Дон Масилло
Месть сестры Коксэлл
Сестра Коксэлл работала в этой клинике уже не первый десяток лет. Ее гордостью и радостью был собственный крошечный кабинет, всегда скрупулезно убранный, тщательно вымытый, чистый и светлый. Стены его блестели свежей белой краской. Строго посередине стола, ровно в одном дюйме от обтянутого кожей тяжелого пресс-папье, возвышалась неизменная ваза с нарциссами, а позади нее в идеальном порядке были разложены ручки с плотно навинченными на них черными колпачками, придававшими им сходство с рядами окоченевших трупов солдат.
Сестра Коксэлл неподвижно сидела за столом, невидящим взглядом уставившись в пространство перед собой. Она глубоко задумалась. Кто, в конце концов, такой этот новый врач? Какой-то желторотый недоумок, молокосос, только что окончивший медицинский факультет! И какое он имеет право вмешиваться в заведенный распорядок жизни ее отделения? Да как он вообще смеет высказывать свое собачье мнение?!
Впервые она увидела его еще вчера, когда тот въехал на территорию клиники и чуть не задавил ее, хотя вокруг было развешано полным-полно знаков, требующих ехать медленно. И кроме того, почти все, кто работает здесь, прекрасно знают, что именно в этот час она каждый день идет через двор.
— С вами все в порядке? — испуганно спросил он, насилу выкарабкавшись из своей машины. — А то я тут немного задумался…
Его светящиеся сочувствием и тревогой глаза остановились на ее форменном халате. Во взгляде читалась полная растерянность.
— Честное слово, сестра, я ужасно извиняюсь.
Ей не удалось сдержать улыбку.
— Все в порядке, мистер… — она сделала вежливую паузу.
— Доктор… доктор Грин, — смущенно улыбнулся он. — Я, как вы видите, только что прибыл сюда. Я буду работать врачом в корпусе «Д».
Услышав это, сестра Коксэлл вся внутренне напряглась.
— В корпусе «Д»? — переспросила она.
— Да… Послушайте, садитесь в машину, я подброшу вас к общежитию младшего персонала. Вы ведь живете там, как я понимаю?
До корпуса они доехали молча и вскоре уже взбирались по крутой пыльной лестнице, ведущей к сверкающему чистотой кабинету сестры Коксэлл. Оказавшись внутри, она сняла свою белоснежную шапочку и аккуратно пристроила ее на краешке стола, стараясь не помять жесткие накрахмаленные складки.

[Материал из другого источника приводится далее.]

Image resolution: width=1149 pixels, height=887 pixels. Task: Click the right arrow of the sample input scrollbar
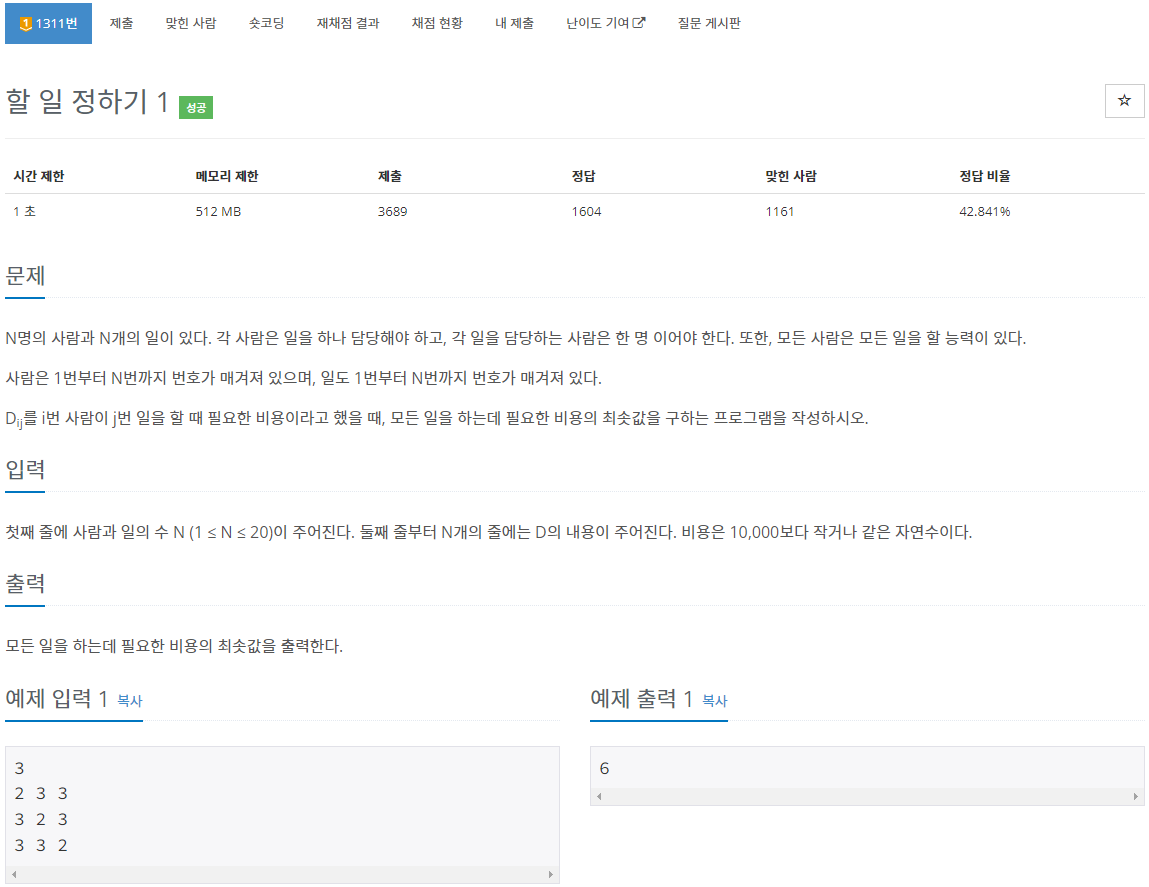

— Располагайтесь, доктор, я приготовлю чай.
Сидя за сладким чаем, доктор Грин принялся рассказывать о том, как его всегда интересовала работа с душевнобольными, и как, закончив свою учебу, он добивался этого назначения в одну из крупнейших в стране психиатрических больниц. Он признался, что не очень-то надеялся получить это место, но его приняли даже без предварительного собеседования. Очевидно, оказалось достаточно диплома с отличием и подкрепляющих его солидных рекомендаций.
Доктор доверительно поведал ей и о том, какие большие изменения он собирается произвести здесь, приступив к самостоятельной работе, и какие новые методы будет применять в своем отделении.
— Например, — сказал Грин, — я заметил, что медицинские сестры в этой клинике работают в одних и тех же отделениях по многу лет, и их практически никогда не переводят в другие палаты и корпуса. И, на мой взгляд, от этого они обязательно должны в какой-то мере терять свою здоровую индивидуальность. Ведь при таком порядке вещей средний медперсонал и больные как бы сплавляются в одну большую семью — пациенты такой медсестры растут и стареют вместе с ней, и постепенно становятся для нее кем-то вроде детей, хотя первейшая обязанность работника состоит как раз в том, чтобы всегда помнить, что это в первую очередь больные люди. — Увлеченный собственным монологом, доктор весь подался вперед. — А ведь вы, сестра, должно быть, знаете, что человек, работающий с душевнобольными на протяжении долгого времени без какой-либо смены обстановки, сам подвергается большому риску психического расстройства. И поэтому завтра, как только я приступлю к работе, я намерен перевести медсестру из своего отделения в какое-нибудь другое. Она, может, и не сразу оценит всю правильность этого моего решения, но такая перемена несомненно пойдет ей на пользу.
Сестра Коксэлл слушала его очень внимательно, не перебивая, и легкий розовый румянец начал медленно проступать на ее шее и щеках.
За окном постепенно светлело, словно расцветал на глазах газон, ограниченный квадратом чисто вымытой оконной рамы. Глаза сестры Коксэлл созерцали хрустальную прозрачность идеально ровного стекла.